Rtools42, Unit test for sgml

Typewriter land again…

test_sgml.
(...)
c:/rtools42/home/matthias/swipl-devel/packages/sgml/Test/estag.sgml-c:/rtools42/home/matthias/swipl-devel/packages/sgml/Test/ok/estag.ok
WRONG
OK:
[element(oops,[],['<snag attr=2>'])]
ANSWER:
[element(oops,[],['<snag attr=2>\n'])]

I can silence this message by changing load_sgml_file/2 to load_sgml/3 which is recommended anyway, and passing [type(text)] as an option.

Like this:

load_file(File, Term) :-
    load_pred(Ext, Pred),
    file_name_extension(_, Ext, File),
    !,
    retractall(error(_,_,_)),
    call(Pred, File, Term, [type(text)]). %%%%%% here
load_file(Base, Term) :-
    load_pred(Ext, Pred),
    file_name_extension(Base, Ext, File),
    exists_file(File),
    !,
    retractall(error(_,_,_)),
    call(Pred, File, Term, []).


load_pred(sgml, load_sgml).
load_pred(xml,  load_xml).
load_pred(html, load_html).

Moreover, I get quite a few more errors whenever UTF8 is involved, e.g. for utf8.xml. If I understand this correctly, there may be two reasons why a test fails:

  • load_sgml returns the wrong result
  • loading of the “ok-file” returns the wrong result
  • both

The problem is further complicated by the terminal that may have its own rules for rendering the code points.

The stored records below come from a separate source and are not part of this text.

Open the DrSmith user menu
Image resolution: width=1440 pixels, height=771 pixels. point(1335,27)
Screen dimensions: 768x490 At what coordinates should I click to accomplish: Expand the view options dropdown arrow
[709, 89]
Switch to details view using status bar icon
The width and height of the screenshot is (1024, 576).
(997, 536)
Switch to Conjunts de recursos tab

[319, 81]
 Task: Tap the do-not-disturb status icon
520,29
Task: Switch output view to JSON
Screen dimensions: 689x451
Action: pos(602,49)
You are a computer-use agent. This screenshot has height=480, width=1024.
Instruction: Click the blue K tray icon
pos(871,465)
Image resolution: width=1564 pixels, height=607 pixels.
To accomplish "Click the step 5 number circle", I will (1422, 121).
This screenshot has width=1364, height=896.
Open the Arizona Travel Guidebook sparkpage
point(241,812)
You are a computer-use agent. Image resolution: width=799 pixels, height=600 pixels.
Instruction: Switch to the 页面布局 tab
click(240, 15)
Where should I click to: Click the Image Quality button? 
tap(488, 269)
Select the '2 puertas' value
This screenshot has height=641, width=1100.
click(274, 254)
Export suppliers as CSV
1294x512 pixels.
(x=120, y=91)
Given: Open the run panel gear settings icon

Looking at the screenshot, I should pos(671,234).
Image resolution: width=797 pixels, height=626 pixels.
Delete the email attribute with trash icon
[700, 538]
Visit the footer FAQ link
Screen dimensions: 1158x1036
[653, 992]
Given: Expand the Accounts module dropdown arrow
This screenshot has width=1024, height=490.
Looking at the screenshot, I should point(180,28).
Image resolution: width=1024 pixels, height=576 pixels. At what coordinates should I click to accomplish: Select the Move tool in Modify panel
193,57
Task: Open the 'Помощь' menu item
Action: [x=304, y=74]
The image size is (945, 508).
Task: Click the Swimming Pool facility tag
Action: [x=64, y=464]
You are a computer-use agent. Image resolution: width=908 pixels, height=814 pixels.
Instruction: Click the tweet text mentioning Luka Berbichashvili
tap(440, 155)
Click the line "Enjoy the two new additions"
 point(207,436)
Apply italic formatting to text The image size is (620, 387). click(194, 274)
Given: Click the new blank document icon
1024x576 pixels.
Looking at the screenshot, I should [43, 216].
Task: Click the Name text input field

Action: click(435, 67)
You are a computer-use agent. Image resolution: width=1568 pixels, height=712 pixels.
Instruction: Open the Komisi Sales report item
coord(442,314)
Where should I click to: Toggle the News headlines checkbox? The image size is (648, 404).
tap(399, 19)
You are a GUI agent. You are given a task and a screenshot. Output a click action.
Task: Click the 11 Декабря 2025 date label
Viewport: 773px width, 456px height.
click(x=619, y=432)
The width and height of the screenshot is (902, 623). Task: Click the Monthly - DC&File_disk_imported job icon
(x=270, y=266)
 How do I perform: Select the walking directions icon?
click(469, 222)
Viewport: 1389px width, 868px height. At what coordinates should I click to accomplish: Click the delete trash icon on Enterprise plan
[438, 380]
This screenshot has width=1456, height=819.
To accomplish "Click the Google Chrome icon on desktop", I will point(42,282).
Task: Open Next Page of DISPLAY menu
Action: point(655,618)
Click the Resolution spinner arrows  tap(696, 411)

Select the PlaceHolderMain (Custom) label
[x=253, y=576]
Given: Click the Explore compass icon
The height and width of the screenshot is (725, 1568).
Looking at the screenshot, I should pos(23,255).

The output below is from the “normal” swipl-win.exe (not the one built on Rtools42)

WRONG
OK:
[element(utf8,[],['\n',element(name,[],['Dürst']),'\n',element(name,[name='Dürst'],[]),'\n'])]
ANSWER:
[element(utf8,[],['\n',element(name,[],['Dürst']),'\n',element(name,[name='Dürst'],[]),'\n'])]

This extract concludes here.